Extract:
'''

Monday, June 09, 2008














Just a quick update from me!


Unfortunatly the " feeling a little unwell" of my last post has turned into a fully fledged tummy bug that is, as we speak, sweeping through the house :0(


Not so fun!


So here is a little wordless post for once which is nice :)


Here are some pictures of us lot out and about during these sunny days we've been enjoying recently:)


Better than pictures of the inside of my house at the momenet anyway smile ;)

Thursday, June 05, 2008

A few links

Well...
I have been so very busy these last few days. I haven't gotten around to writing a new post so I thought I'd share some amazing, touching, beautiful and inspiring words from other's that I have come across recently.
Blessings to all xxx
Suzy

"Would you kids be quiet! I'm trying to seek God's will here!" @ Et Tu?


The Divine Mercy - Meet Momma, This Woman Who Radiates Christ @ http://halfthekingdom.org/wordpress/


Lists from a successful day @ Seeking Faithfulness


http://www.wordmadeflesh.org/learn/fall2005.pdf


The Past and The Pitcher @ Bring The Rain


Tuesday, June 03, 2008

Two Little Girls


The baby is eating so much at the moment! she is such a little guzzler. For example this has been her menu so far today: 1 bowl of porridge, a bananna, 1 pot of fromage frais, half a tuna and sweetcorn sandwich, 1 bottle of juice and water and 2 bottles of milk!!! :-0 It's only mid-afternoon! This is more than I've eaten so far. It's so funny how she asks for her food too. She goes Gum gum, gum and pats her tummy :-)

'''

Given exercise:
Continue the family blog from the end of its last post, in the same voice.

Supplied information:

'''

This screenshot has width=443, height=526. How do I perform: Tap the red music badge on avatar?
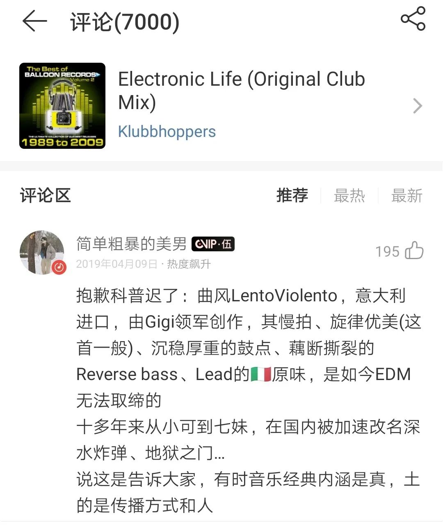59,267
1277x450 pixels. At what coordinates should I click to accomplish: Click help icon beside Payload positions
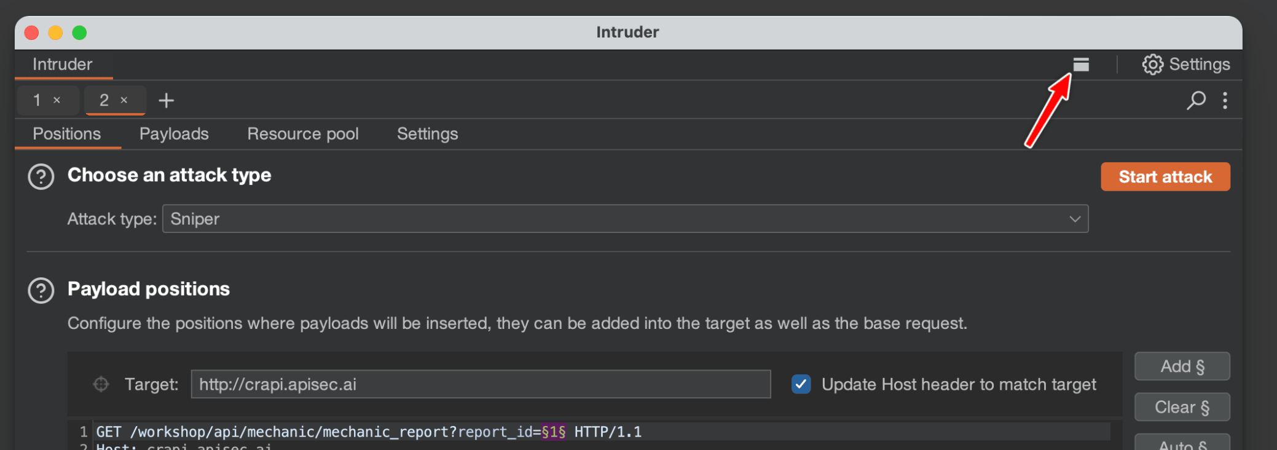point(41,290)
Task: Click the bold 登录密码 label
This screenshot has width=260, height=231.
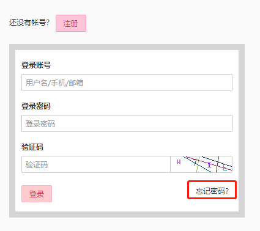Action: click(36, 106)
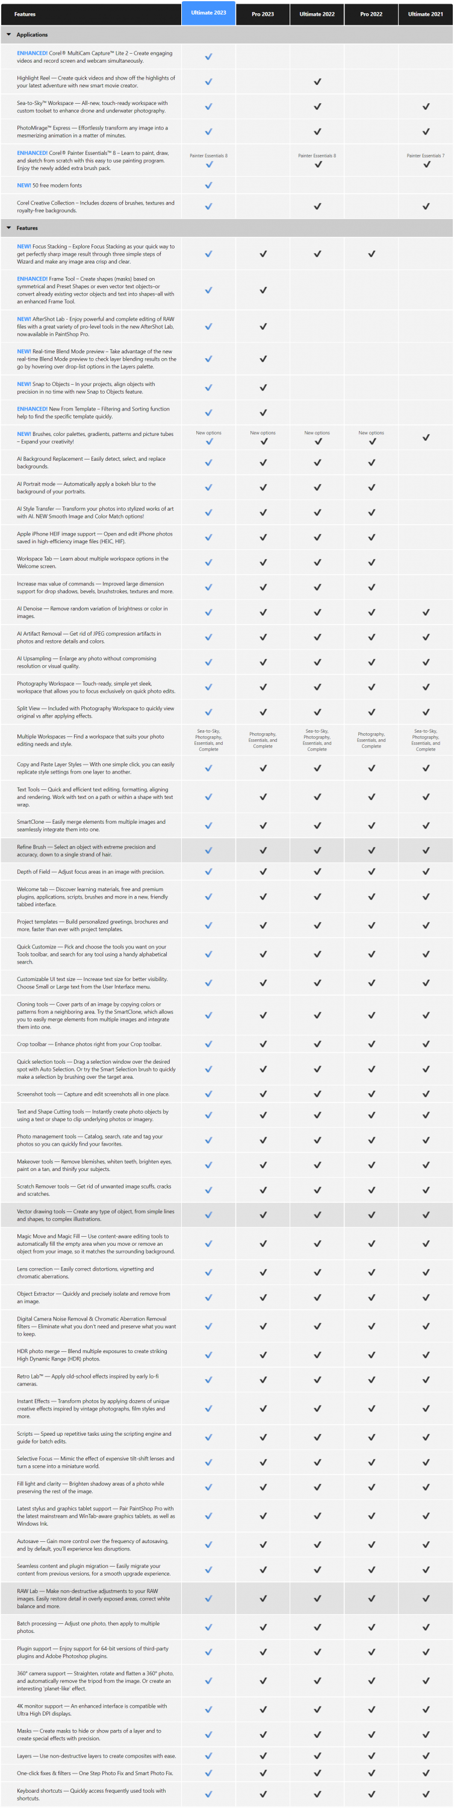This screenshot has height=1809, width=454.
Task: Click Pro 2023 checkmark for Frame Tool
Action: pyautogui.click(x=263, y=290)
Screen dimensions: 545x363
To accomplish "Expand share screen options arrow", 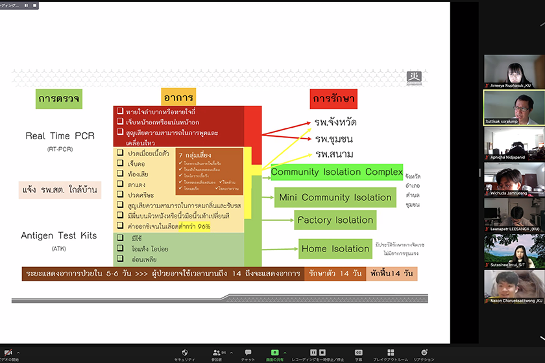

'''

Result below:
She's catching up with Tilly, in size and development too which I think Tilly is rather indignant about as she keeps reminding us, " me a big girl, der a baba girl okay! "

Whenever "Baba" does anything Tilly feels she has to commentate. She feels especially inclined to comment when she thinks "Baba" is doing something she shouldn't of course. "Me been good girl, but no no no, baba, der been naughty girl Mummy look!"

According to Tilly "Baba" has been a naughty girl rather alot recently, even when "Baba" is not doing very much of anything :-)

Whenever Seraphina (Baba) smiles at Matilda, Matilda says. "Mummy Baba sayn deeeees." Or for those of you unaquainted with "Tilly talk" that'll be "Mummy, the baby is Saying Cheese"

I just know they are growing up so fast. I want to hold onto all these precious, funny, fleeting moments of babyhood as long as I can.





Monday, June 02, 2008

Et... Voila!!!

Marie over @ http://memarielane.com/ and Lisa @ Are We There Yet? got me all inspired with their self portrait idea.
So away went the dishes today and out with the paints and pens and crayons and pencils and tissue paper, bits n pieces and other random stuff me 'n' my girls found to stick over this rather bad picture of, well, it's supposed to me! Mmmm.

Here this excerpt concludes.